Showing posts with label Campaign Finance. Show all posts
Showing posts with label Campaign Finance. Show all posts

Sunday, June 7, 2015

Goodwin And Clements: Supreme Court Egregiously Wrong, Time To End Citizens United

When the Supreme Court's Citizens United ruling emerged in 2010, once I understood it, the next words out of my mouth suggested a course of action that was impolite, illegal, immoral, probably painful, possibly anatomically impossible and... worst of all... completely ineffective.

So I didn't follow my own advice. From that day to this, I have contemplated a simple question: what is the least draconian action that will accomplish a reversal of Citizens United's utter gutting of campaign finance reform laws in America and in each state?

_REQUIREMENT 1:_ In the listing, find each line that contains the string "management" and copy those lines. Matching is case-sensitive.
The blog post on Citizens United and the listing after it are separate material.

_INPUT FOR THIS TASK:_

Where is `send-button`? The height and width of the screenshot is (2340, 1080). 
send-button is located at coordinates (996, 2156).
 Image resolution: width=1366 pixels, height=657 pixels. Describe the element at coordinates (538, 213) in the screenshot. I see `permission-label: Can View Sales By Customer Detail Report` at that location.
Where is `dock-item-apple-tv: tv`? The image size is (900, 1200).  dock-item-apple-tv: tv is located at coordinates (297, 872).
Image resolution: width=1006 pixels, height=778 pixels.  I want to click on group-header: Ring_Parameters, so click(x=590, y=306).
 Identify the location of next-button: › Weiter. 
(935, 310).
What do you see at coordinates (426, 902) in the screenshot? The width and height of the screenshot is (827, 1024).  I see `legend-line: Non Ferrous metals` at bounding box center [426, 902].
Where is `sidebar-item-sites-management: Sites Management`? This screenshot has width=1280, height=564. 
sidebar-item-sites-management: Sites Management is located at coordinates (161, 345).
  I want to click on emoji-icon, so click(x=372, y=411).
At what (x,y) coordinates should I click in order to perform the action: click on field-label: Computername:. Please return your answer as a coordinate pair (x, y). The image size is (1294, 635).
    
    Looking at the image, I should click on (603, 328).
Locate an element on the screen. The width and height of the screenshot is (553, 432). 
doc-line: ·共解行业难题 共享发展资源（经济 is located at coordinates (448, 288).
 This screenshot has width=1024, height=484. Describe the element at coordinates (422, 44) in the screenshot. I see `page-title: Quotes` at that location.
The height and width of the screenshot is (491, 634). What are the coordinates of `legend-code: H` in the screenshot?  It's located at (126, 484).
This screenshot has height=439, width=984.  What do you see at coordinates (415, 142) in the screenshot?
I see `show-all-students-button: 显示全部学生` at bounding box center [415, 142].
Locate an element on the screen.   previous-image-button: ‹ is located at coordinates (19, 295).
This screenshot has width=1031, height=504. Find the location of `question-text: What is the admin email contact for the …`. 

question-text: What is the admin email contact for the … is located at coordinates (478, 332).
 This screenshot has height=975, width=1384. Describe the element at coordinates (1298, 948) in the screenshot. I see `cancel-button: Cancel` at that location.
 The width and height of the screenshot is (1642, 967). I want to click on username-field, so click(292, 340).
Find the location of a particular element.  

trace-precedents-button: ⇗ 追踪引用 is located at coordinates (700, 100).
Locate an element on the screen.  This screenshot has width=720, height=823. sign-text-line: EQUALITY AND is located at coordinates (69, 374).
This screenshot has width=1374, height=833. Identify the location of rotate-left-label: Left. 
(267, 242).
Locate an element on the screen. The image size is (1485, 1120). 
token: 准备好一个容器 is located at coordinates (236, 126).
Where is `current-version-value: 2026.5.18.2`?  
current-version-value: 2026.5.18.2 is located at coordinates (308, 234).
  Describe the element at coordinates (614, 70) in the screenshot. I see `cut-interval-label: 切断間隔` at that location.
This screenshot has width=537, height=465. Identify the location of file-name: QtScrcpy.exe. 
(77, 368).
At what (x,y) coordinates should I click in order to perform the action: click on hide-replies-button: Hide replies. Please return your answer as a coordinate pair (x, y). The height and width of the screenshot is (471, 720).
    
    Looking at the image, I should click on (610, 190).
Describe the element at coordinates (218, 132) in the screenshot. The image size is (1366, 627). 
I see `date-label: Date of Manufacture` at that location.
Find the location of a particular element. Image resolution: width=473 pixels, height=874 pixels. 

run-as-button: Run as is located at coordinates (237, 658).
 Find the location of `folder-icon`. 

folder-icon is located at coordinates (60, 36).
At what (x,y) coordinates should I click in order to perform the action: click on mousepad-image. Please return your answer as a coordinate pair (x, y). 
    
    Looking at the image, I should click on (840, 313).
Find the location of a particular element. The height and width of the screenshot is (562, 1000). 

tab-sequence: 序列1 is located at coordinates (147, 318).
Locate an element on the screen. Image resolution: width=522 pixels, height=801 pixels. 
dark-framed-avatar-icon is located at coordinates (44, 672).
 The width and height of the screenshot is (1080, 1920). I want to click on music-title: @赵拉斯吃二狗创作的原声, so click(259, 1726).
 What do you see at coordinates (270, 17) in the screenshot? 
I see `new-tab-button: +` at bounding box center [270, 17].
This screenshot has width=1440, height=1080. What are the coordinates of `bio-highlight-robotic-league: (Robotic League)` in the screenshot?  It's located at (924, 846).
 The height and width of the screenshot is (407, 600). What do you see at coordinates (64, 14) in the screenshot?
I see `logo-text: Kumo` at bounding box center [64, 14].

_REQUIREMENT 2:_ Render this sentence from the blog post on Citizens United in Spanish: "So I didn't follow my own advice."

_RESPONSE AREA 1:_
Where is `sidebar-item-sites-management: Sites Management`? This screenshot has width=1280, height=564. 
sidebar-item-sites-management: Sites Management is located at coordinates (161, 345).

_RESPONSE AREA 2:_ Así que no seguí mi propio consejo.